Hill House: The narration provided by Steven at both the beginning of the first episode and the end of the last, are the opening and closing paragraphs of the novel with one notable change that is particular to the Hill House of the miniseries. One might say that the one character that is unchanged from the novel is the house itself. The haunting in the miniseries is more visual—in the novel we never actually see the source of the disturbances—but there is shaking and banging and writing on the walls. In both cases, the writing is directed to Eleanor/Nell, who is most affected by Hill House (at least in the novel—a case can be made that several of the Crain children were affected just as severely by the house in different ways.) The house is described as feeling the movements of the people within it both in the book and in Nell’s explanation that the Red Room is the “stomach” of the house.

The Crain Family: In the novel, the original builder of Hill House was a man by the name of Hugh Crain. He purposely made everything in the house just a little bit off—no right angles, doorways off-center, and the overall effect is disconcerting and contributes to the strange atmosphere of the house. Theo, Eleanor (“Nell”), and Luke are named after the people who were invited to Hill House in the original story. Shirley is, of course, named after Jackson herself.

The Dudleys are very different in the novel—Mrs. Dudley barely speaks to the participants in the experiment other than to tell them when she lays out meals and that she will not remain in the house after dark. She reminds each of them that no one will be able to hear them if anything happens at night. Mr. Dudley threatens everyone who arrives at Hill House and then is never seen again. At first, I was taken aback by the warmer Dudleys of the miniseries. I did not expect them to be such a big part of why the house was left standing.

Nell’s “Cup of Stars”: Mrs. Dudley tells Nell to “insist on [her] cup of stars” when she discovers a little girl’s tea set that includes a cup with stars at the bottom. This is a callback to something Eleanor witnesses in a restaurant on her way to Hill House in the book. A little girl refuses to drink her milk, or anything else, unless it is served in one particular cup. She wants to tell the child to insist upon her cup of stars because to acquiesce to her parents will trap her “into being like everyone else.”

Dr. Montague: The doctor who brings Luke, Theo, and Eleanor to Hill House in the novel is called Dr. Montague. Nell’s therapist who may-or-may-not have encouraged her to face her demons at Hill House is also named Dr. Montague.

Raining Stones: Olivia’s story about it raining stones a few weeks after her father died was actually the reason Eleanor Vance was chosen to come to Hill House in the novel. Speaking of stones, Theo’s story about getting hit by her mother as a child for throwing stones through a greenhouse roof and then doing it again is also a callback to the novel.

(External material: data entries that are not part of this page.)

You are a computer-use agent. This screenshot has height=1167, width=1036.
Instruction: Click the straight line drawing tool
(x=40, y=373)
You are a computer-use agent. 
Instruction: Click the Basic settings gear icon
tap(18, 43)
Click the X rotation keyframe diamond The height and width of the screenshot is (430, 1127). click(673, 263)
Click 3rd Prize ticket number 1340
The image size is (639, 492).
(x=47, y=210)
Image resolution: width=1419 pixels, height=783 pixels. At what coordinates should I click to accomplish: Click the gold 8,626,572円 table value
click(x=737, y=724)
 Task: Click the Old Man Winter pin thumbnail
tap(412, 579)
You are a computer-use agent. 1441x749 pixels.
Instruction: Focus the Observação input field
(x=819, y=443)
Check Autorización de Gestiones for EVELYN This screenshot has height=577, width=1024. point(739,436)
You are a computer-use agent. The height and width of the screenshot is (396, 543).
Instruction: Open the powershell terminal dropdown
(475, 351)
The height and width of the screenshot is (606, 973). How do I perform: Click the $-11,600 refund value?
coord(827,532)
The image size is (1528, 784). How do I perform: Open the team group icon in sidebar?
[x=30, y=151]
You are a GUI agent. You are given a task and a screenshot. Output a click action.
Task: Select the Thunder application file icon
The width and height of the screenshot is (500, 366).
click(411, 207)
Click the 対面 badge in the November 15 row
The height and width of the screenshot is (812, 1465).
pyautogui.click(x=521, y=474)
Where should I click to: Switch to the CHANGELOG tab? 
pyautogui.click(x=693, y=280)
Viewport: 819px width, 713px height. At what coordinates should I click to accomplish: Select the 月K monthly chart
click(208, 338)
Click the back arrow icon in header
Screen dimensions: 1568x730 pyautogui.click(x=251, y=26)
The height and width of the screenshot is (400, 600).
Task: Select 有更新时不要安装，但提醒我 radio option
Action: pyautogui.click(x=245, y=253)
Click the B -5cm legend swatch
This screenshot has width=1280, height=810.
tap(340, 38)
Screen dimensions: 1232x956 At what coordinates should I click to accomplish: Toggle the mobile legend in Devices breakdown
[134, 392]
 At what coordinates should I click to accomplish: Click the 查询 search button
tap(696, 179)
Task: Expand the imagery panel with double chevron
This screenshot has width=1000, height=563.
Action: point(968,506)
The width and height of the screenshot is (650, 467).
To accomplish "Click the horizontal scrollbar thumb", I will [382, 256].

Journeys End: In the novel, Eleanor is constantly ruminating on the phrase “Journeys end in lovers meeting,” which is also how Olivia greets her husband at the end of the film. Similarly, Poppy Hill (or as I called her “the art deco ghost”) sings a song about the dead Gratton family which also originates in the novel.

I was very impressed with The Haunting of Hill House. Such realistic family drama! So many hidden ghosts! A second season is possible but has not yet been announced. I am particularly interested in the lives of the people who lived in Hill House before the Crain family moved in—we got bits and pieces, but I really wanted some kind of written timeline. Has the journey truly ended? Can it, while Hill House still stands?